Consider the following layout:
repository-group
├─ single-project-one
│ └─ src/main/java
│ └─ build.gradle.kts
│ └─ gradle.properties
│ └─ settings.gradle.kts
├─ single-project-two
│ └─ src/main/java
│ └─ build.gradle.kts
│ └─ gradle.properties
│ └─ settings.gradle.kts
├─ multi-project-one
│ └─ subproject-one
│ └─ src/main/java
│ └─ build.gradle.kts
│ └─ gradle.properties
│ └─ settings.gradle.kts
│ └─ subproject-two
│ └─ src/main/java
│ └─ build.gradle.kts
│ └─ gradle.properties
│ └─ settings.gradle.kts
│ └─ build.gradle.kts
│ └─ gradle.properties
│ └─ settings.gradle.kts
├─ build.gradle.kts
├─ settings.gradle.kts
└─ gradle.properties
The Gradle build files for the projects that do not contain src/main/java
directories have a few differences from the ones above:
gradle.properties
for project group:
title = Your Project
isProjectGroup = true
compositeSearchHeight = 0
excludeFromCompositeBuild = false
build.gradle.kts
for project group:
plugins {
id("us.ihmc.ihmc-build")
}
settings.gradle.kts
for project group:
pluginManagement {
plugins {
id("us.ihmc.ihmc-build") version "0.29.3"
}
}
buildscript {
repositories {
maven { url = uri("https://plugins.gradle.org/m2/") }
mavenLocal()
}
dependencies {
classpath("us.ihmc:ihmc-build:0.29.3")
}
}
val ihmcSettingsConfigurator = us.ihmc.build.IHMCSettingsConfigurator(settings, logger, extra)

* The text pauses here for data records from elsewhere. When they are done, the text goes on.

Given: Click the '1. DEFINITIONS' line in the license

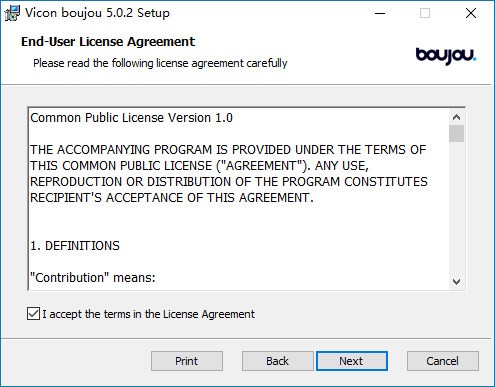Looking at the screenshot, I should [75, 246].
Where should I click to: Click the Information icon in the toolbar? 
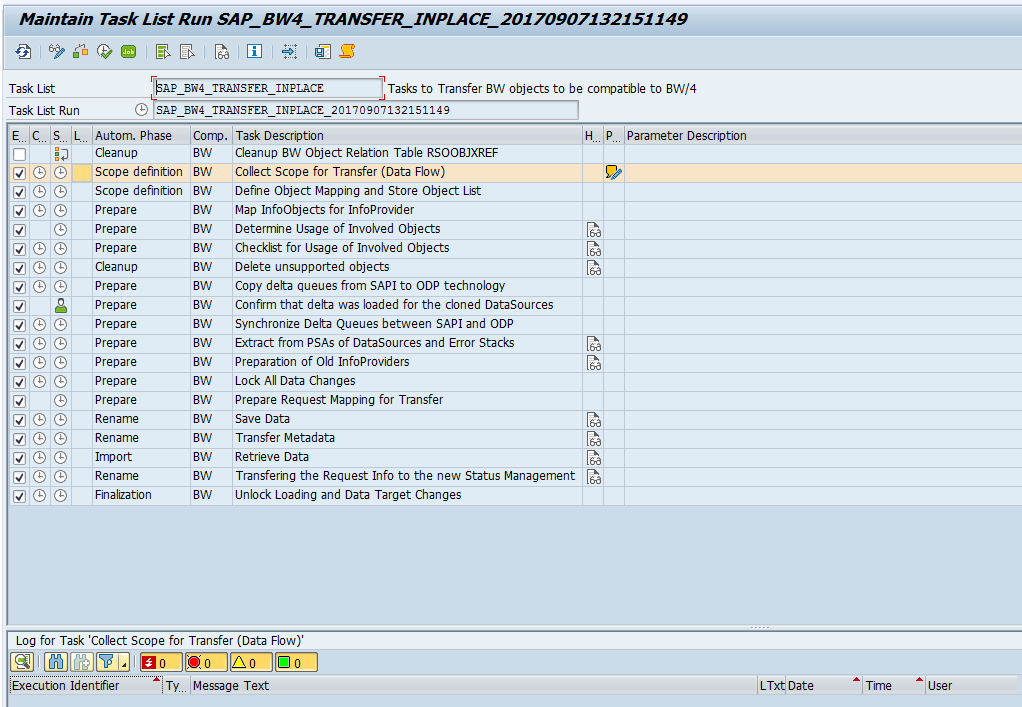pyautogui.click(x=254, y=53)
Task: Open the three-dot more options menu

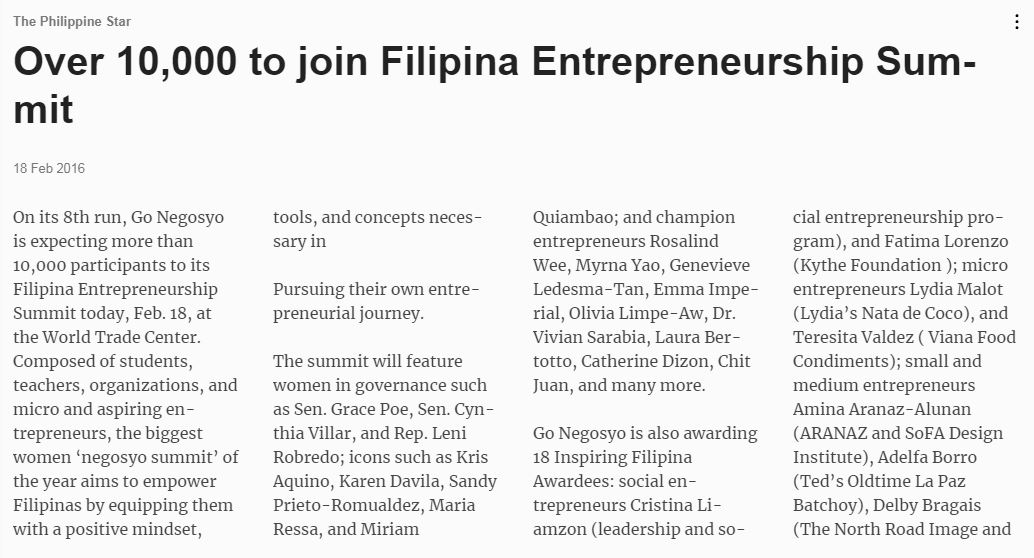Action: [x=1016, y=22]
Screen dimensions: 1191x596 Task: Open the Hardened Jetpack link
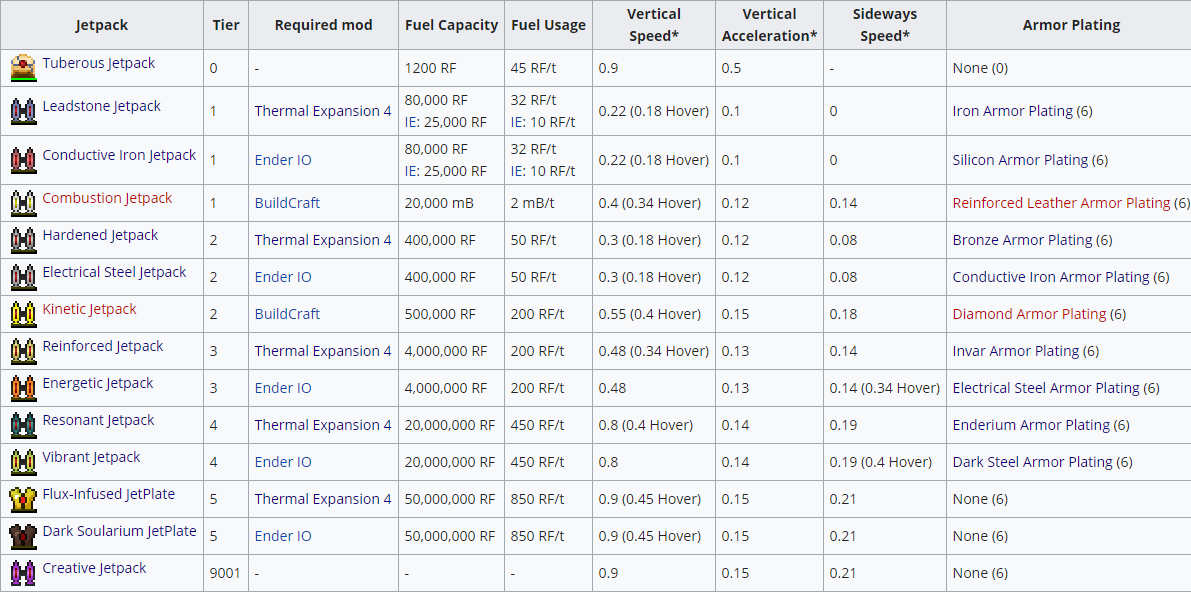coord(100,235)
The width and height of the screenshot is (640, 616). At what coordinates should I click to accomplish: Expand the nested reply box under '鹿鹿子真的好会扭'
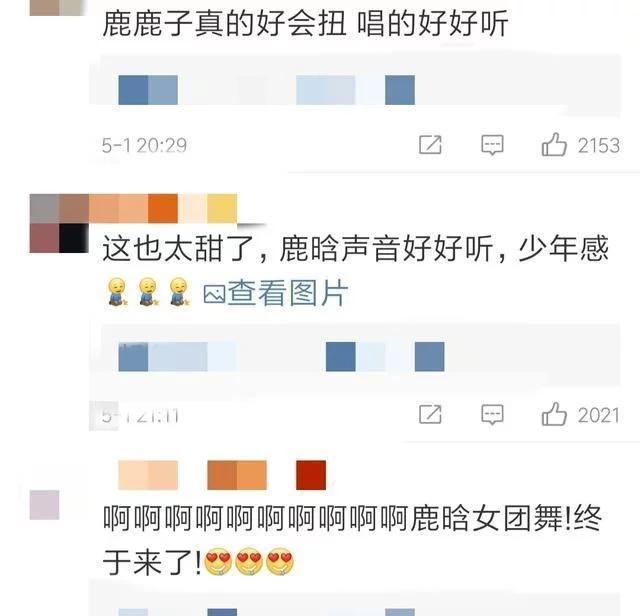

ihmcSettingsConfigurator.configureAsGroupOfProjects()
ihmcSettingsConfigurator.findAndIncludeCompositeBuilds()
The Gradle composite builds feature requires the group
and version
project properties
to be set on all of the included projects. This is a common reason why a dependency
build will not be included. See more at https://docs.gradle.org/current/userguide/composite_builds.html.
The ihmc-build
plugin requires all projects to have a build.gradle.kts
, settings.gradle.kts
, and gradle.properties
file to qualify for build inclusion. This
another common reason that projects don't make it into the build.
Use gradle publishToMavenLocal
and the in the depending project, use in the settings.gradle.kts
:
pluginManagement {
repositories {
mavenLocal()
gradlePluginPortal()
}
}
Get Kotlin build scripts working in IntelliJ and Eclipse.
Unfortunately, this project has hardcoded parameters specific to IHMC. making it hard for others to use. It's mostly open sourced for reference and ideas for other people. Feel free to fork it or copy code! In the next year, I would like to turn it into something easy to use for others. Furthermore, hopefully this project will shrink into non-existence as Gradle and Maven get better.